Saxo's countrymen have praised without stint his remarkable style, for
he has a style. It is often very bad; but he writes, he is not in
vain called Grammaticus, the man of letters. His style is not merely
remarkable considering its author's difficulties; it is capable at need
of pungency and of high expressiveness. His Latin is not that of the
Golden Age, but neither is it the common Latin of the Middle Ages. There
are traces of his having read Virgil and Cicero. But two writers in
particular left their mark on him. The first and most influential is
Valerius Maximus, the mannered author of the "Memorabilia", who lived in
the first half of the first century, and was much relished in the Middle
Ages.
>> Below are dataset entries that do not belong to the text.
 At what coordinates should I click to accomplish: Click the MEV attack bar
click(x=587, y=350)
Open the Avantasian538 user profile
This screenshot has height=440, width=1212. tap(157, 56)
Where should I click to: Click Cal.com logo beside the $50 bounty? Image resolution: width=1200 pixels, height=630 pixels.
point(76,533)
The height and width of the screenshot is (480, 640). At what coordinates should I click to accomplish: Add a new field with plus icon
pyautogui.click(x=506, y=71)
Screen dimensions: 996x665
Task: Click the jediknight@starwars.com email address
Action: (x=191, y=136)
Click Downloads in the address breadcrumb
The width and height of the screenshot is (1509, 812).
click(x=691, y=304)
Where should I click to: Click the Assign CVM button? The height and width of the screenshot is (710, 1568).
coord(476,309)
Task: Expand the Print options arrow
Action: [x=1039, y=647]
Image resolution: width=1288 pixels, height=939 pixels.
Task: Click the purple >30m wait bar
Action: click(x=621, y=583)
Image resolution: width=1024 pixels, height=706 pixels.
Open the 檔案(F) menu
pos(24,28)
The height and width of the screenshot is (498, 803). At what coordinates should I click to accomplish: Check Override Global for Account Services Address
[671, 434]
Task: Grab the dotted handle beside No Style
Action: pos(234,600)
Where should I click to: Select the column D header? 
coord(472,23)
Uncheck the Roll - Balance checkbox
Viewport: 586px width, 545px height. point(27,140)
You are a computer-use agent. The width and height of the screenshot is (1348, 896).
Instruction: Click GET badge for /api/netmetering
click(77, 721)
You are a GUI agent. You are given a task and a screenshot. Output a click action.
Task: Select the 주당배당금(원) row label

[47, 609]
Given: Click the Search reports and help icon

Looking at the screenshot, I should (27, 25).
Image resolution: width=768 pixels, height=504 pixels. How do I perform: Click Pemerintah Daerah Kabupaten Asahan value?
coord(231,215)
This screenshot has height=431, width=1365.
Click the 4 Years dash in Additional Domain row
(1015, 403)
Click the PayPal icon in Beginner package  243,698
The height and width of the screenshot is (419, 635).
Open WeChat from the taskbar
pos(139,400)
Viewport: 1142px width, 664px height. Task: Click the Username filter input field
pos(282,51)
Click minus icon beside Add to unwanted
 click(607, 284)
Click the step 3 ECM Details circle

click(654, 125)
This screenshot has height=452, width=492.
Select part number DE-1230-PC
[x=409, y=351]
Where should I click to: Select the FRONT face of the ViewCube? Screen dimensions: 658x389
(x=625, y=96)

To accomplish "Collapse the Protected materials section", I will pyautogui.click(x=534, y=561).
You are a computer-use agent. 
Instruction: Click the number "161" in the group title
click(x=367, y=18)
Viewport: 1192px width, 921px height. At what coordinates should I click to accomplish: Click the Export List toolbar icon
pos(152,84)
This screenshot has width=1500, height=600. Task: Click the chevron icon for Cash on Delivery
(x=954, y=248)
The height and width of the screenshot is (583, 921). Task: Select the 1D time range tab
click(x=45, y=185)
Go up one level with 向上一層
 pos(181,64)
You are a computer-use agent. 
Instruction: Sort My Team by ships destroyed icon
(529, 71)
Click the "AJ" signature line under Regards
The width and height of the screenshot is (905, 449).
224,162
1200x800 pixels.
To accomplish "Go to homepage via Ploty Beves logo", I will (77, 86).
From him Saxo borrowed a multitude of phrases, sometimes apt but
often crabbed and deformed, as well as an exemplary and homiletic turn
of narrative. Other idioms, and perhaps the practice of interspersing
verses amid prose (though this also was a twelfth century Icelandic
practice), Saxo found in a fifth-century writer, Martianus Capella, the
pedantic author of the "De Nuptiis Philologiae et Mercurii" Such models
may have saved him from a base mediaeval vocabulary; but they were not
worthy of him, and they must answer for some of his falsities of style.
These are apparent. His accumulation of empty and motley phrase, like a
garish bunch of coloured bladders; his joy in platitude and pomposity,
his proneness to say a little thing in great words, are only too easy
to translate. We shall be well content if our version also gives some
inkling of his qualities; not only of what Erasmus called his "wonderful
vocabulary, his many pithy sayings, and the excellent variety of his
images"; but also of his feeling for grouping, his barbaric sense of
colour, and his stateliness. For he moves with resource and strength
both in prose and verse, and is often only hindered by his own wealth.
With no kind of critical tradition to chasten him, his force is often
misguided and his work shapeless; but he stumbles into many splendours.